Второй пример неправильно применяемых внутрикультурных постулатов из «Искусства войны», искажающих китайское поведение, потенциально является еще более опасным. Речь идет о склонности китайских официальных лиц верить в то, что длительные неразрешенные споры с другими государствами могут быть решены путем искусственного провоцирования кризисов, вызывающих начало переговоров, которые, по их мнению, должны привести к урегулированию спора.
Типичным примером такого поведения является территориальный спор вокруг Аруначал Прадеша и «Южного Тибета»/Саньяна. В мае 2007 года, спустя лишь год после того как Индия и Китай достигли соглашения о повестке дня двусторонних переговоров, Китай неожиданно отказал в визе Ганешу Койю, гражданину Индии и высшему чиновнику Индийской административной службы (Indian Administrative Service, IAS), родившемуся в штате Аруначал Прадеш, заявив, что так как его место рождения «Южный Тибет» – часть Китая, то ему не нужна виза для посещения своей собственной страны52.
Тот, кому отказали в визе, был одним из 107 молодых чиновников IAS, которые должны были посетить Китай с целью повышения квалификации. Эта поездка демонстрировала усилия Индии по выполнению индийско-китайского рамочного соглашения о разрешении всех спорных вопросов между двумя странами путем переговоров.
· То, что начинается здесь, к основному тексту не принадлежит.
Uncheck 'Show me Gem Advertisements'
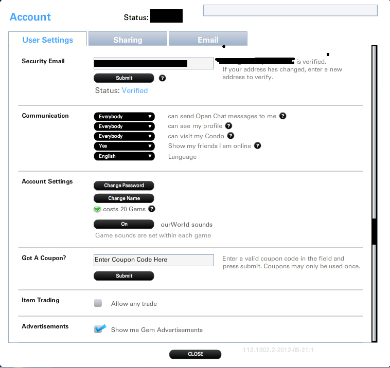The image size is (390, 368). coord(99,329)
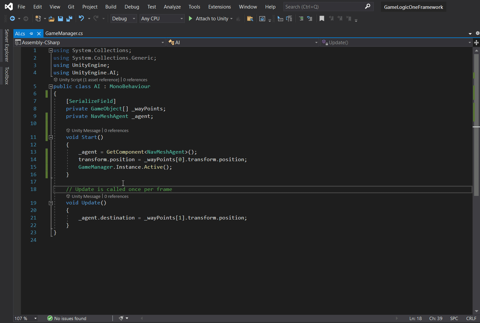Click the Undo icon in toolbar
This screenshot has height=323, width=480.
tap(81, 19)
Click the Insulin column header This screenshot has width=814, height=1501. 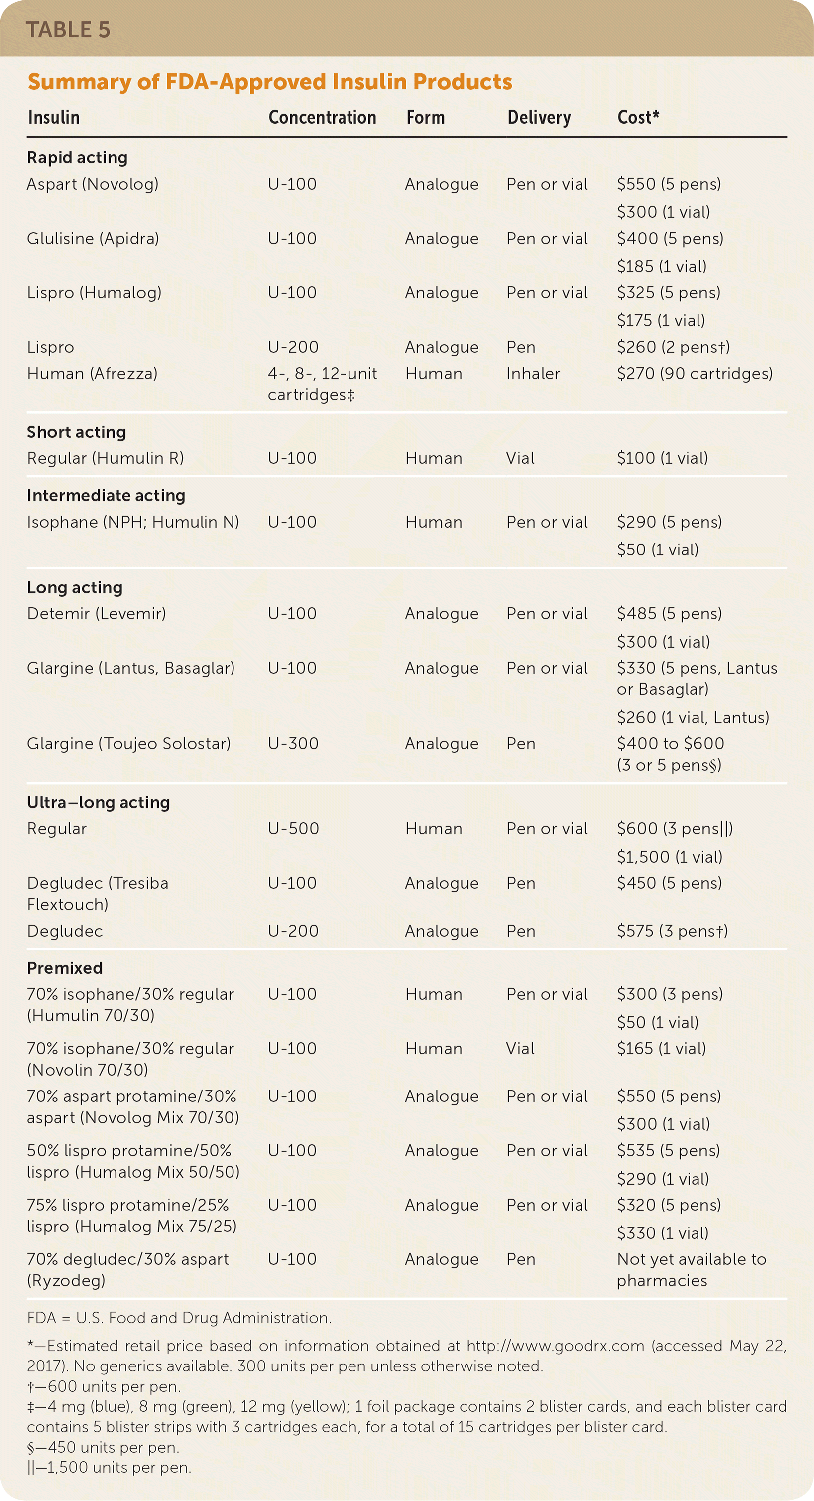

Случай с визой не был недоразумением. И сотрудник китайского консульства действовал не по собственному усмотрению, а по указанию из Пекина. Ясно, что этот инцидент был попыткой спровоцировать кризис, чтобы затем решить его путем переговоров. Но индийское правительство не согласилось вступать в такие переговоры. Вместо этого оно отозвало все 107 визовых заявок и отменило всю поездку, а также на несколько дюймов приблизилось к США.
Не добившись ничего, китайцы сменили тактику и шесть месяцев спустя в декабре 2007 года чиновники консульской службы выдали визу профессору Марпе Сора (Marpe Sora), тоже родившемуся в Аруначал Прадеш53. Однако, к тому времени возмущенное и оскорбленное индийское общественное мнение воздвигло оппозицию дружественным отношениям с Китаем в целом.